ACTIVITY: Only lines holding "avatar" are needed; copy each of them from the data below.

*** AVAILABLE DATA ***

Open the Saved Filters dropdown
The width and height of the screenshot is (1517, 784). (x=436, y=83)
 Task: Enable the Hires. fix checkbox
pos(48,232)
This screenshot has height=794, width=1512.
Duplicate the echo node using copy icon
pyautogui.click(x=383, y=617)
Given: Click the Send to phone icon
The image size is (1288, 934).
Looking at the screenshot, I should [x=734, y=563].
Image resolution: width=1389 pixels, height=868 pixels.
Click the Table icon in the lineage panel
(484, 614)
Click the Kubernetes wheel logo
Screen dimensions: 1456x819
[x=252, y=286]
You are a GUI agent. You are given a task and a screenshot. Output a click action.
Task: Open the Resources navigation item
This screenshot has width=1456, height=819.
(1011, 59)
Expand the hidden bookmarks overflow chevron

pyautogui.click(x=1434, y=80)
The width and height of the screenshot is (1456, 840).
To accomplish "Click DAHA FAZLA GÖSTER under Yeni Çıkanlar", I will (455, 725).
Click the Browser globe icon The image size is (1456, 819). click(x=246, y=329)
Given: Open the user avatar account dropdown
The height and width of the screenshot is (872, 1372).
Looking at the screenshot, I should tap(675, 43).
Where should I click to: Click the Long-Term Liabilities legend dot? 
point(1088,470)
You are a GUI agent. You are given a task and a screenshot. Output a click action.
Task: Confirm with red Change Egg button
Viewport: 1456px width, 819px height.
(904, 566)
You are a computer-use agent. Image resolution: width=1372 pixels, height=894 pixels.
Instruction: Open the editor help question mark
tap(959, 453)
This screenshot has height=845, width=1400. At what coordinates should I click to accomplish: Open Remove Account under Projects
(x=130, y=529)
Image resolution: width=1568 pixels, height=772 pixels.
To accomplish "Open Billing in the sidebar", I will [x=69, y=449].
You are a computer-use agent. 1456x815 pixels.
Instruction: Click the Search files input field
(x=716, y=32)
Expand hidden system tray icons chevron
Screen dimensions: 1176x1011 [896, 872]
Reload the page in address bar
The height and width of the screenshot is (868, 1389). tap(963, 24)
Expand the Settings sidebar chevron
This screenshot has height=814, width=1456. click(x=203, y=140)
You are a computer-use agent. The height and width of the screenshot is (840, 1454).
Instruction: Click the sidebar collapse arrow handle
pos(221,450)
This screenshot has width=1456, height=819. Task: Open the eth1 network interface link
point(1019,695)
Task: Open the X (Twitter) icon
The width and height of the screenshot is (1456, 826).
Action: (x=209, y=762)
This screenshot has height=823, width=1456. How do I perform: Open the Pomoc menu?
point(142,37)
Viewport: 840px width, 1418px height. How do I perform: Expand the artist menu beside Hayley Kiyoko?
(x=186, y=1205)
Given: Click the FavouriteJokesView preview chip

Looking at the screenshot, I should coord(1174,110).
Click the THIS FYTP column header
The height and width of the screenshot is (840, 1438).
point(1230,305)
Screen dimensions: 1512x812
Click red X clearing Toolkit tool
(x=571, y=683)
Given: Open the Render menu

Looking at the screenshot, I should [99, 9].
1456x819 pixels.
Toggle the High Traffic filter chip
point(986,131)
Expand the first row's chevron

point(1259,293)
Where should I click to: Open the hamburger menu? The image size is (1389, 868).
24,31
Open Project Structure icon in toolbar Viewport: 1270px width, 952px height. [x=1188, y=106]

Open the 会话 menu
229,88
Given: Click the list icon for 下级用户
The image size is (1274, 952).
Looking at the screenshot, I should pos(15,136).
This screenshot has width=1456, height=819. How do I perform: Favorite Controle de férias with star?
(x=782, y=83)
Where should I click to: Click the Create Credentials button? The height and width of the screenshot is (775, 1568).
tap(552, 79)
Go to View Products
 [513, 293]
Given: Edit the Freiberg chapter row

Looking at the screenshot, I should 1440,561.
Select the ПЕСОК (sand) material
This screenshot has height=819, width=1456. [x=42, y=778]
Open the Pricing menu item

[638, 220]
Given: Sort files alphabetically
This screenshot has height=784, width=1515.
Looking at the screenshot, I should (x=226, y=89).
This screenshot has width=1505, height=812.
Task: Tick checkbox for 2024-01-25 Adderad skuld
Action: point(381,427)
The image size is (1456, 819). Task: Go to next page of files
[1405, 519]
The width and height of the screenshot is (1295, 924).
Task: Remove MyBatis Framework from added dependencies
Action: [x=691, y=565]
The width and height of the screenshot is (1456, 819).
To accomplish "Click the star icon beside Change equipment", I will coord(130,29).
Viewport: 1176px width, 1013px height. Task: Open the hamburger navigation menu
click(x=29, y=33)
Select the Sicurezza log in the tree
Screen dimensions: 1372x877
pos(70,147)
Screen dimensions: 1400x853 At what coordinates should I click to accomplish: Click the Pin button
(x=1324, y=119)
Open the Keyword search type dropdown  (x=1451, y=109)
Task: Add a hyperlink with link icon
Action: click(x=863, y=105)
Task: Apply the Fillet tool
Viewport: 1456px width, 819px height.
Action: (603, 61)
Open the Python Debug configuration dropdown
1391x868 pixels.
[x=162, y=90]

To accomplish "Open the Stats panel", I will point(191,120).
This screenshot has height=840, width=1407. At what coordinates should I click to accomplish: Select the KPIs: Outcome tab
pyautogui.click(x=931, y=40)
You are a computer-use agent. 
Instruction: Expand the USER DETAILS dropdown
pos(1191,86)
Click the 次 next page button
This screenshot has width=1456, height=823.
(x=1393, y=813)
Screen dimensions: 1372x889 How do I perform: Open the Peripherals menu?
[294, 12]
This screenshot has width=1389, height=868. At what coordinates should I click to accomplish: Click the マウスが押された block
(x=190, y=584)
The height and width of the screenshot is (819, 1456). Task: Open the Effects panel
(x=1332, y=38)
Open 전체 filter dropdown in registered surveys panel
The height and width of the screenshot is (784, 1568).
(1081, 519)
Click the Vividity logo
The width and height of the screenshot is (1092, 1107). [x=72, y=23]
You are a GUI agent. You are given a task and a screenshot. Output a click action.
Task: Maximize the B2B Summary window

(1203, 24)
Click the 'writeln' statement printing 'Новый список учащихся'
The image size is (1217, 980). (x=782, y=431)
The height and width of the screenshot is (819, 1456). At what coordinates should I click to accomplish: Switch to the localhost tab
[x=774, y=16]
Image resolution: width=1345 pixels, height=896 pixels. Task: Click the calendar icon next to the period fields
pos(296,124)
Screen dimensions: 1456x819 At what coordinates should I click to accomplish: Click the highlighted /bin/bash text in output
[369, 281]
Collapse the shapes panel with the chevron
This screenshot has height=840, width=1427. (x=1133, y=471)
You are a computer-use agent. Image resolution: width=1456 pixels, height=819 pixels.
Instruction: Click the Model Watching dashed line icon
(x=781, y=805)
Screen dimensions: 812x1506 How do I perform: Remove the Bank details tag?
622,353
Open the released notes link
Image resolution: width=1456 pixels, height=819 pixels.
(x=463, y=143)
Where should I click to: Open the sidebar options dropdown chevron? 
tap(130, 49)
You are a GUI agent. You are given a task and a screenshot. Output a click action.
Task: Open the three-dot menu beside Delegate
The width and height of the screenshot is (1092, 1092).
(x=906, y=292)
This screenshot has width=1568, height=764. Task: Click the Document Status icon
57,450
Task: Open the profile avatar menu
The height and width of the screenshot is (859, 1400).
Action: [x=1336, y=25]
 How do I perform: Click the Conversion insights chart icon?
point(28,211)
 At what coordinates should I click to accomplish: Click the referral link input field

*** End of AVAILABLE DATA ***

FINISHED TASK:
Given: Open the user avatar account dropdown
Task: Open the profile avatar menu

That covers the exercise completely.